Well guess what Mr. Smarty Doctor Pants.

This one, this one right here?


 Not so much trouble.  Only marriage, babies, and a happily ever after.

And- he has GREAT hair.

Showed you!

xoxo,
J.Danger

Tuesday, July 28, 2009

Saturday, July 25, 2009

I'm so emo, I could join his team

So, there is a drawback to having a substantial gap in age between your children.

I am about to give birth to an infant, while parenting a three year old, and (trying to) raise a pre-teen.

Ouch.

I am not prepared for this.  I do not know what to do.  He has become a totally different person overnight.

Half of me wants to just ignore him, I am not even going to lie.  I mean this kid is rough!  Mean. Crabby, hormonal, pissy, and SMELLY.

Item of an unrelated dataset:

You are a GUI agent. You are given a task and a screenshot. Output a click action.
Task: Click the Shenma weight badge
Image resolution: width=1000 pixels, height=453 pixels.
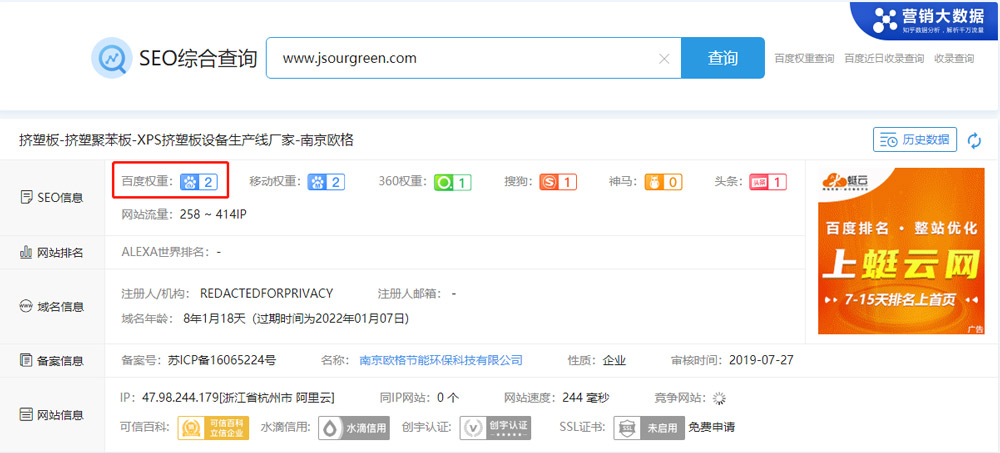663,182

But the other half of me?  Misses my baby.

Where has he gone?!  I never see him anymore, unless he needs food, money, or a ride.  When he is home and in the family room, it is to snap at someone, or pick a fight with whoever is in arms reach.  He gets phone calls all day long, and so many friends stopping by that when I get sick of it, I make it look like no one is home and ignore the doorbell.  Which, oh my GAWD, it is too hot right now to close up all the shutters!

His face is breaking out.

His armpits REEK.

He worries about what he is wearing.

He notices GIRLS, and then points them out to me.

When did this happen?!  In any given day, even just a thirty minute span, I careen from potty mess clean ups to hormonal outbreaks over not having Ramen noodles!  And I am the hormonal pregnant one in these parts folks!

But now, I miss the baby stage.  I miss when he toddled behind me asking "Why why why".  I miss when he used to get excited about visiting me at work for ice cream sundaes.  Or when he loved being the only kindergartner sitting in on my college classes.  Now he won't even be seen with me in public!

So my solution?  I am still not sure.  I go back and forth between hiding from my children to read Twilight and play Bubble Blaster, and crying to my husband about (damn near anything) having more children A.S.A.P.

It is a double edged sword folks, and I am getting both sides.